Throughout the entries below, report every line where "agent" is found.
Data for the task Block Start
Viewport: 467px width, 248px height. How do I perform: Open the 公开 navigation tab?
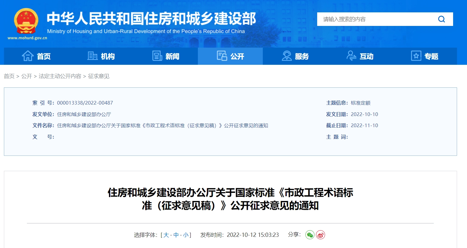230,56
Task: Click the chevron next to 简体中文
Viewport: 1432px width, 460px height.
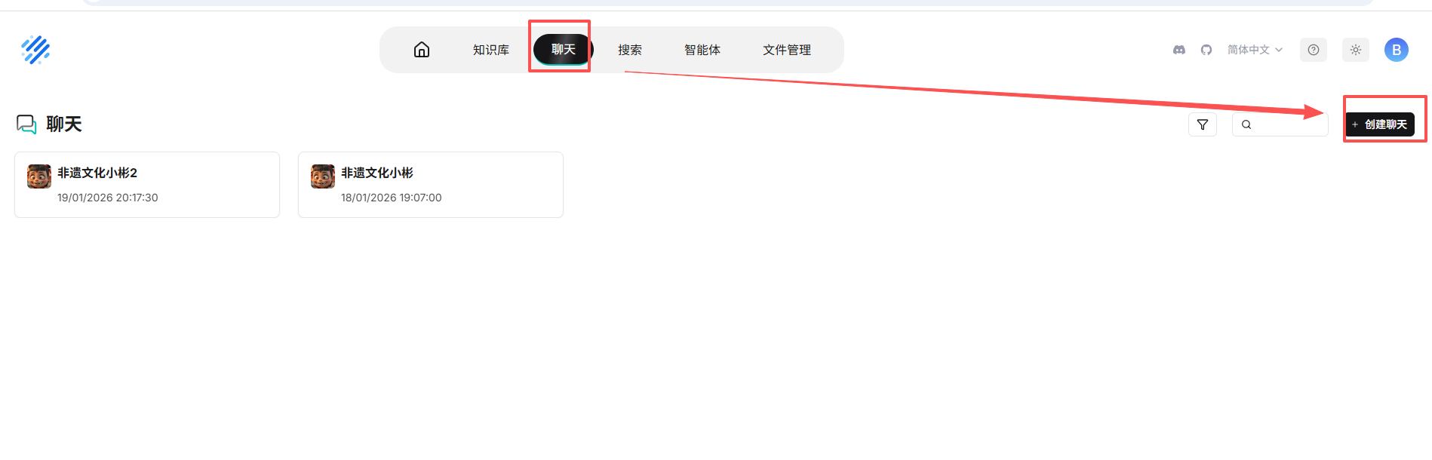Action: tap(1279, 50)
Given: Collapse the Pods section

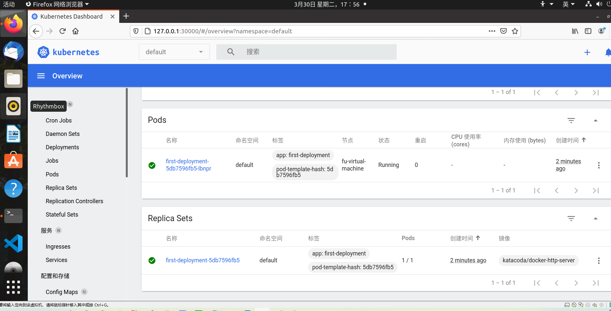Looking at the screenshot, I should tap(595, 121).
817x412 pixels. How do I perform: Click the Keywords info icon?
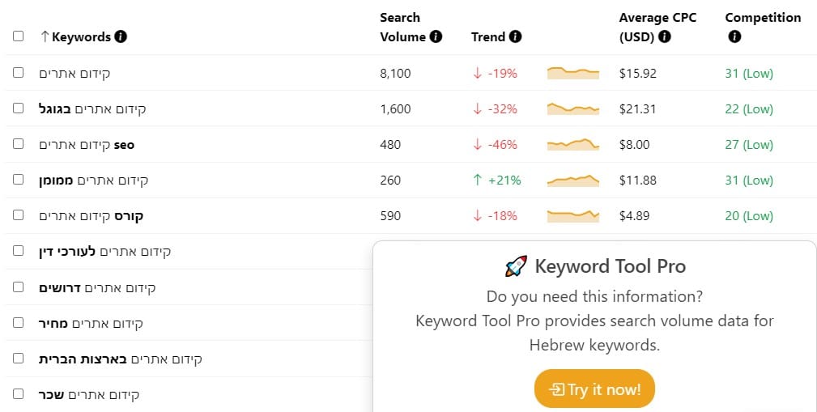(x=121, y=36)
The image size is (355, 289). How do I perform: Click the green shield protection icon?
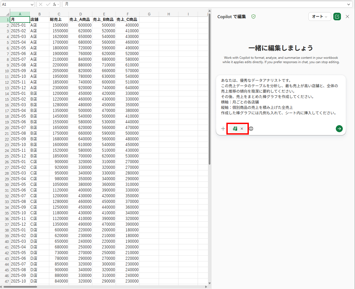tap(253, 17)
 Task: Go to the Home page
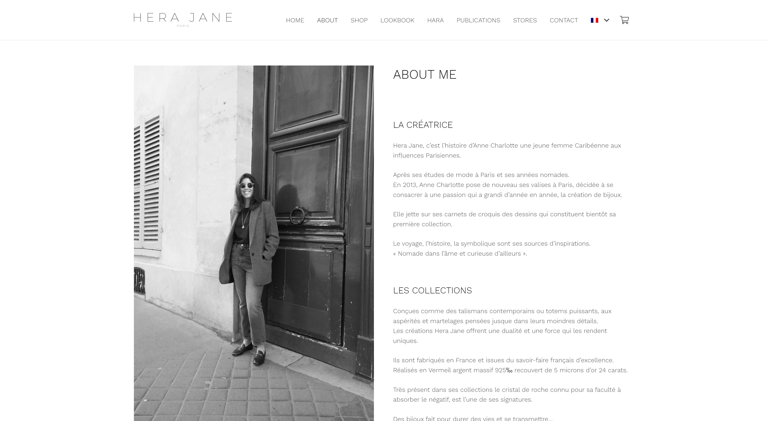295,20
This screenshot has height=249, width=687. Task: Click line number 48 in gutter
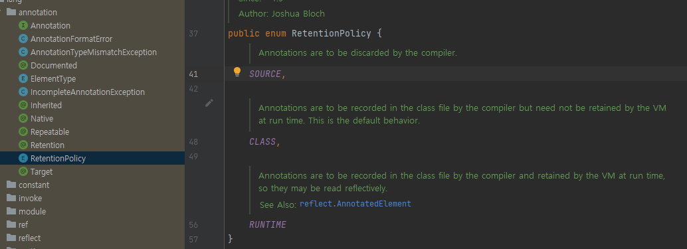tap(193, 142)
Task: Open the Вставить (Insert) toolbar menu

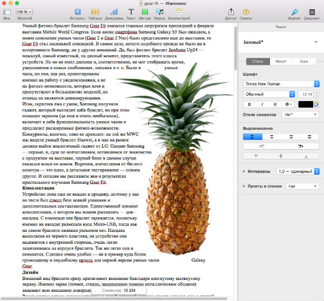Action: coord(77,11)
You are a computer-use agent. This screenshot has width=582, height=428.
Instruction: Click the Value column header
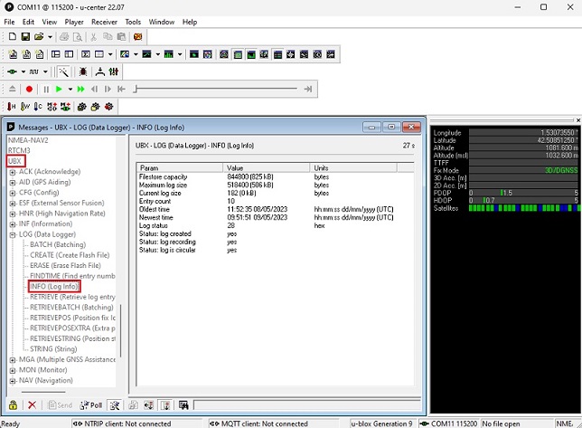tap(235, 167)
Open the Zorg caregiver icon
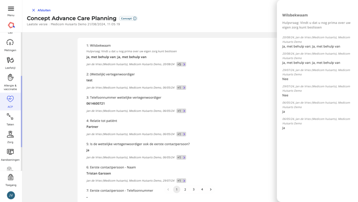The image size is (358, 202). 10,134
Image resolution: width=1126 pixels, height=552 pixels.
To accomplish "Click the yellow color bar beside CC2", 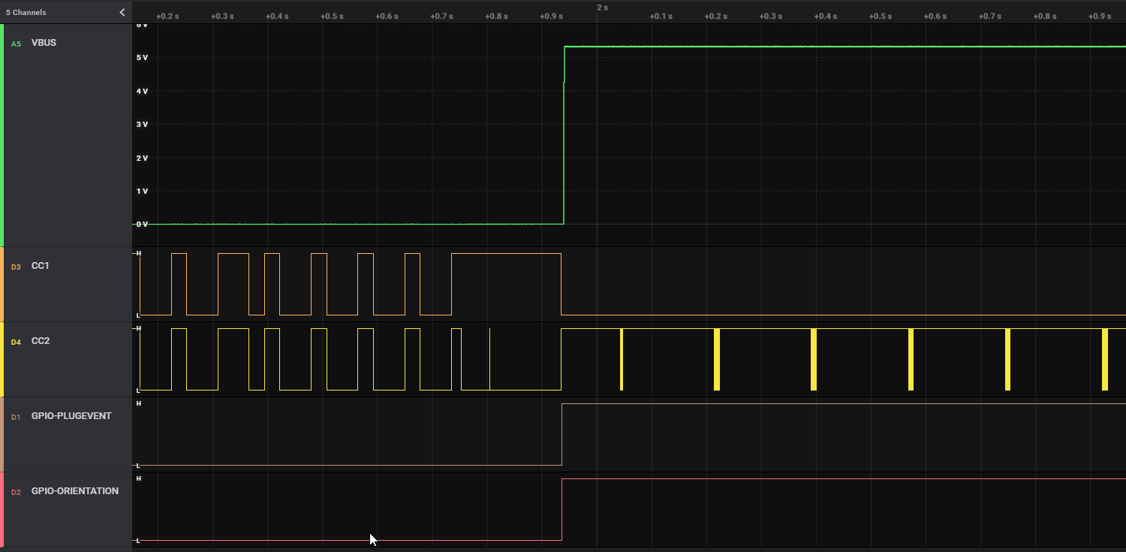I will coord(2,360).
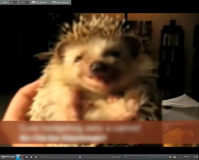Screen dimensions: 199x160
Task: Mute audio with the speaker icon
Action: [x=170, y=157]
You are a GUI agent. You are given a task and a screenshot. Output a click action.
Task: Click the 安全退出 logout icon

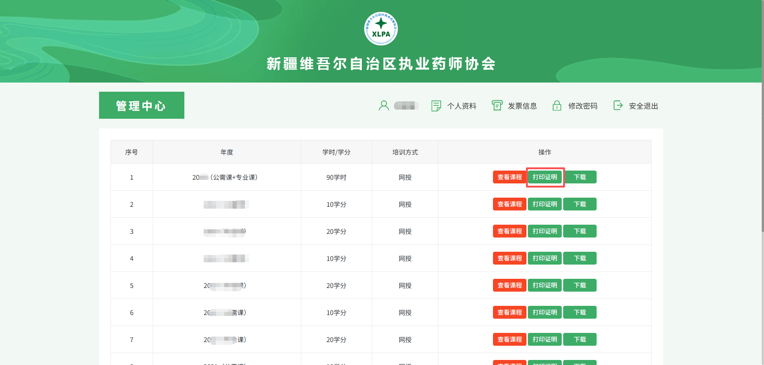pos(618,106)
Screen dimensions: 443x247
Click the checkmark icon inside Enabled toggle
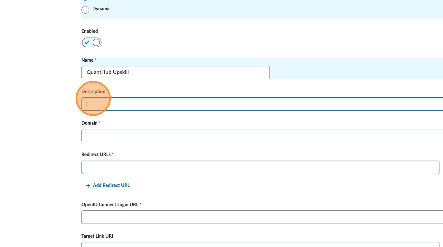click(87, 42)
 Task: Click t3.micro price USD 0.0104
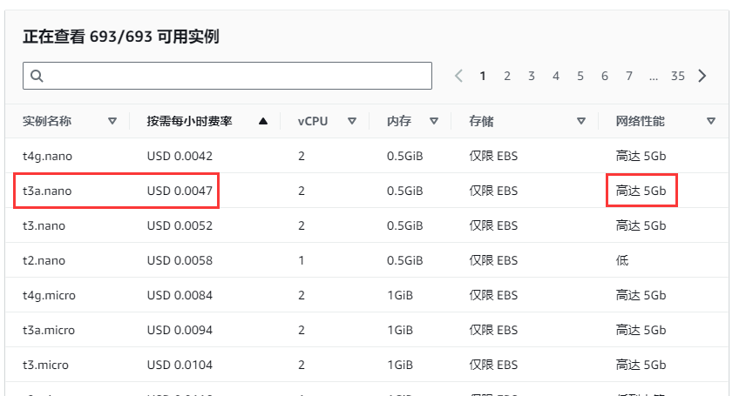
Data for the task Block End
Output for this task:
You are a computer-use agent. This screenshot has width=582, height=428.
You are a GUI agent. You are given a task and a screenshot. Output a click action.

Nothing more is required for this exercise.